Workers at Ambala Foods in Stratford, east London, struck for two days last week.
Some 45 Asian workers at the factory, which produces Indian sweets for restaurants and shops, have been taking action over low pay for several weeks.
Two weeks ago they moved from one day action a week to striking every Thursday and Friday.
The workers, members of the T&G union, are fighting to win an extra £50 a week pay to make up for three years without a pay rise.
One of the workers, Mr Butt, told Socialist Worker that the escalation in action was justified because management was not listening. Increased action was the only way to make them take notice, he said.
His view was shared by all the workers on the picket line. Another worker explained how cards were being handed out to customers at Ambala shops as a way of raising the profile of the dispute.
Although the strike has been militant and active, with dozens of workers assembling outside the Stratford factory each week, there are concerns about other Ambala sites, where workers are not striking.
This includes the other main Ambala factory in St Albans, Hertfordshire.
But in a positive development, the strike is winning solidarity from other unions.

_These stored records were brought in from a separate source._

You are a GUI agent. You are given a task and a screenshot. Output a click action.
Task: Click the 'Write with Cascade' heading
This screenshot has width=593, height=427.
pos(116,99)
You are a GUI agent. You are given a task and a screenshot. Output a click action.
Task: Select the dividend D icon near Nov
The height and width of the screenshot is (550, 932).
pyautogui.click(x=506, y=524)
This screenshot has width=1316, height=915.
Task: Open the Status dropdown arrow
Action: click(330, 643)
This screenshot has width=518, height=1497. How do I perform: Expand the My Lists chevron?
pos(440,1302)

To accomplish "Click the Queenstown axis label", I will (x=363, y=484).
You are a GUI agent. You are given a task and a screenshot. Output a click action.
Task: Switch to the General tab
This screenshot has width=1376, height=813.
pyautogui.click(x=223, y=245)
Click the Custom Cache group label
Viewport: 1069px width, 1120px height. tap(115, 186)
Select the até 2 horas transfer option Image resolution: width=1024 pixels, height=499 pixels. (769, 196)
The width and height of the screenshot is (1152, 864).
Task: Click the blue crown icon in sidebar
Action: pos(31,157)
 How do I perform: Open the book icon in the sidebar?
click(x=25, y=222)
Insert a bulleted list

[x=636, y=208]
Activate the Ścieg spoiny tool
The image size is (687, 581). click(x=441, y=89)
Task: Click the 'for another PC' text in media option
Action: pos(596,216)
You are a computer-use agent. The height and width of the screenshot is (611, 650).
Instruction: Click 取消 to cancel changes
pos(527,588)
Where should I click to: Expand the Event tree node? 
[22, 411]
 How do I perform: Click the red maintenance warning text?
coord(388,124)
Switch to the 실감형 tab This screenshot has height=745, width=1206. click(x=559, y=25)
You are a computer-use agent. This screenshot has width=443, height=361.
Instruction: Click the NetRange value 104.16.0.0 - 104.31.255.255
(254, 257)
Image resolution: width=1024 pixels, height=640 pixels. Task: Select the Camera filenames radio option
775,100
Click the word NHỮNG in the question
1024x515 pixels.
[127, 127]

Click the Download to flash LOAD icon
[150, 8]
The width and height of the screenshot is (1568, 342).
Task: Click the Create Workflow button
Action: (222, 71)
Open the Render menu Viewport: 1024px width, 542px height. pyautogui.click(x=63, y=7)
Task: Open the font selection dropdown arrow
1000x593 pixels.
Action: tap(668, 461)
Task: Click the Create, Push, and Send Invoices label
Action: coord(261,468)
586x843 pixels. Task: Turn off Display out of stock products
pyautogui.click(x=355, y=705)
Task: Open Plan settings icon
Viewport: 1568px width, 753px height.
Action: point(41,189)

T&G union rep Lokon met tube worker reps from the Stratford No1 branch of the RMT union on Thursday of last week. He explained why the Ambala workers were on strike and about some of their experiences during the dispute.
He was well received and the branch gave £50 to the strike fund. It also agreed to circulate collection sheets and to send a motion to the London RMT executive to support the workers.
Lokon said that meeting another group of trade unionists gave him confidence in the ability of the Ambala workers to win.